Handwritten digit recognition with Tensorflow.js
Handwritten recognition enable us to convert the handwriting documents into digital form. This technology is now being use in numerous ways : reading postal addresses, bank check amounts, digitizing historical literature.
Thanks to tensorflow.js, it brings this powerful technology into the browser. In this article, we are going to build a web application that can predict the digit you draw on the canvas.
Handwritten digit recognition demo
Draw on the black canvas below with your mouse on desktop or your finger on your mobile, click “Predict” to get result of the hand written digit prediction, click “Clean” to start drawing again
GitHub repository
You can download the complete code of the above demo in the link below:
Implementation
This application first use Python script to train and save the model, then use javascript library tensorflow.js to load the model into the browser, and predict what number is the hand drawing digit. Please follow me below to explore further how it is build.
Folder Structure
Let’s start with setting up the project with proper folder structure
- js – contain javascript files
- chart.min.js – chart display javascipt library
- digit-recognition.js – main application javascript
- models – contain saved models and weights
- style – contain css style file
- index.html – main html file
- MNIST.py – Python script to train and save the model
# Step 1 : Train and save model
To begin our journey, we will be writing Python script to train a CNN(Convolutional Neural Network) model on the famous MNIST dataset.
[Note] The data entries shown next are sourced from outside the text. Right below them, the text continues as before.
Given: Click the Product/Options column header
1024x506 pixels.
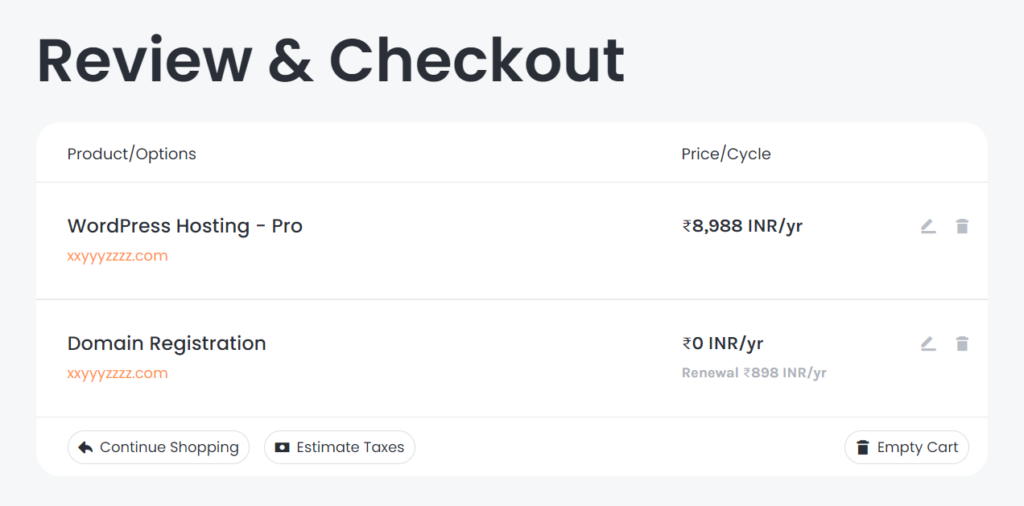Looking at the screenshot, I should click(x=131, y=154).
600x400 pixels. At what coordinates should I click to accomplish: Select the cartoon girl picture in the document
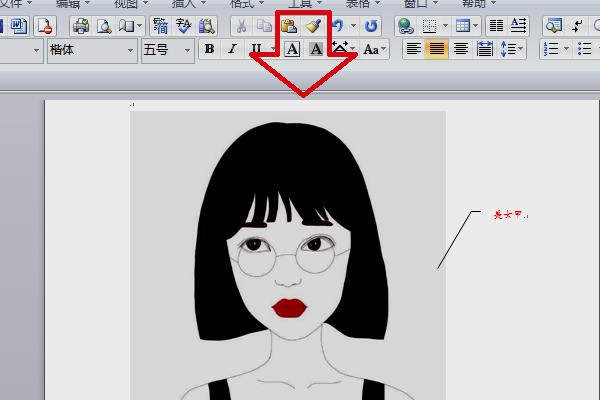coord(288,260)
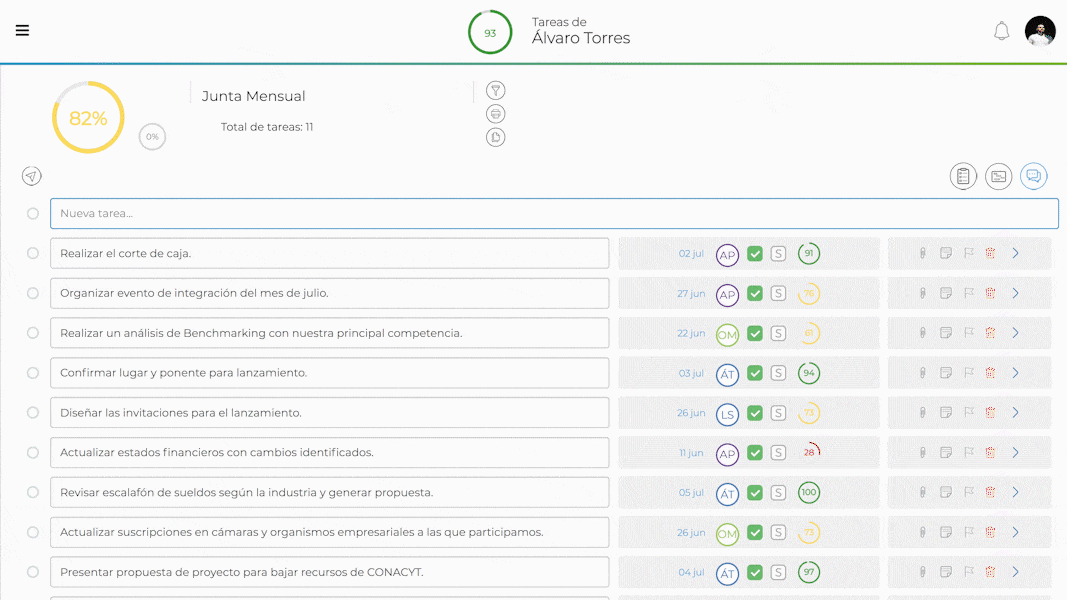Attach file to 'Organizar evento de integración' task
Screen dimensions: 1067x600
point(923,293)
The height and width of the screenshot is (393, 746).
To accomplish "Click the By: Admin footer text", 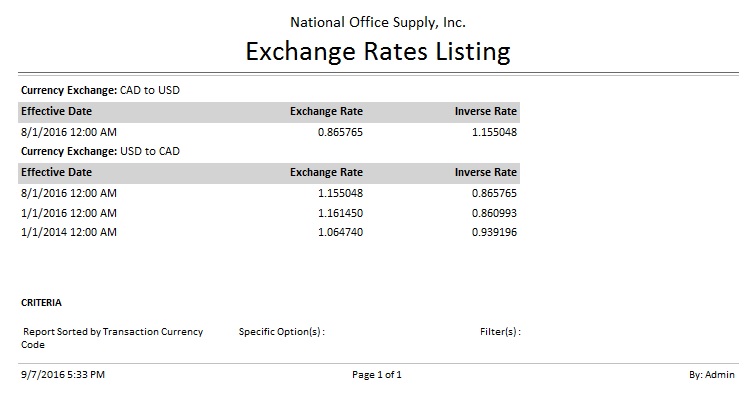I will [712, 375].
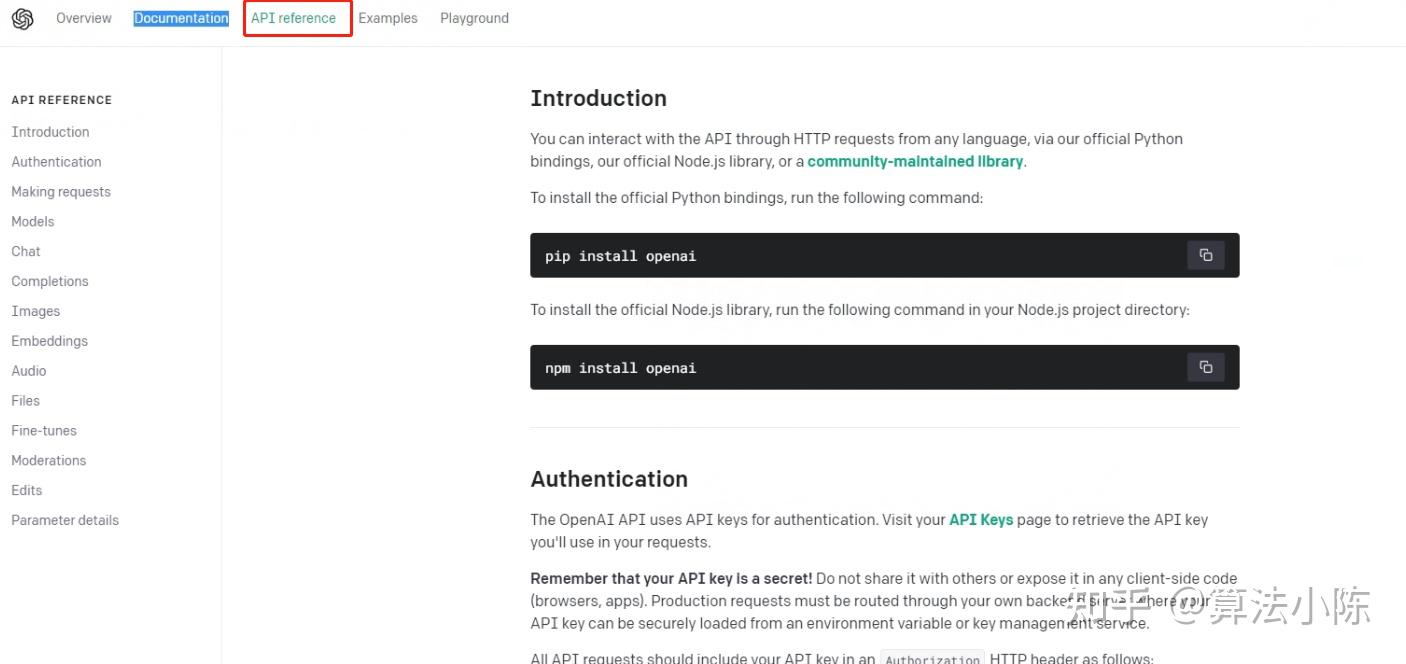Image resolution: width=1406 pixels, height=664 pixels.
Task: Switch to the Documentation tab
Action: click(x=181, y=18)
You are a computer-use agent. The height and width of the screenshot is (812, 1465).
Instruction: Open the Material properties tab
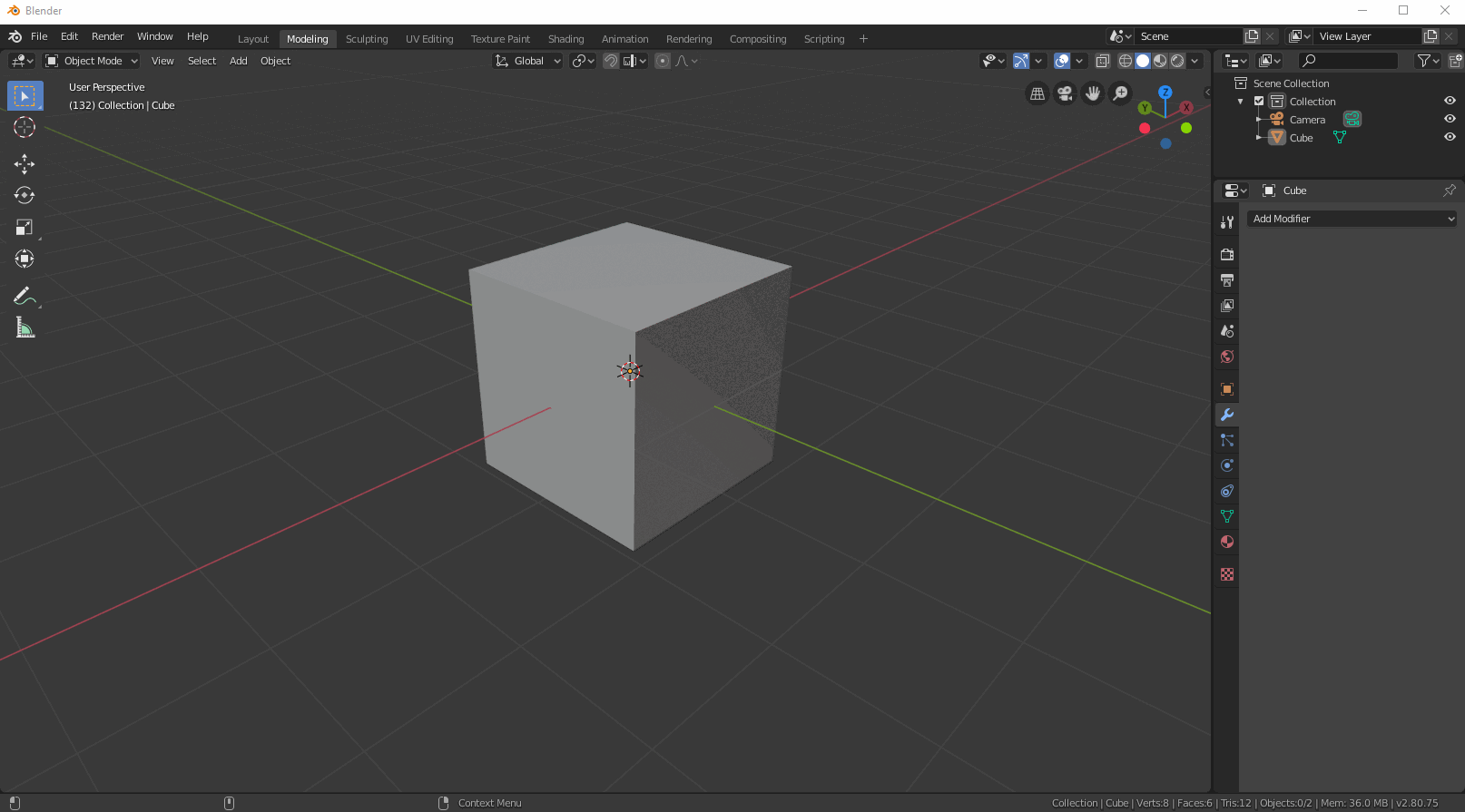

MNIST is a computer vision database consisting of handwritten digits, with labels identifying the digits. Every MNIST data point has two parts: an image of a handwritten digit and a corresponding label.
Import libraries
import tensorflow as tf
import tensorflowjs as tfjs
from tensorflow import keras
Load MNIST dataset
The MNIST dataset consist of 60,000 examples, we are splitting them into training and testing datasets. After that, it required some pre-processing before it can feed into the CNN.
# split the mnist data into train and test
(train_img,train_label),(test_img,test_label) = keras.datasets.mnist.load_data()
# reshape and scale the data
train_img = train_img.reshape([-1, 28, 28, 1])
test_img = test_img.reshape([-1, 28, 28, 1])
train_img = train_img/255.0
test_img = test_img/255.0
# convert class vectors to binary class matrices --> one-hot encoding
train_label = keras.utils.to_categorical(train_label)
test_label = keras.utils.to_categorical(test_label)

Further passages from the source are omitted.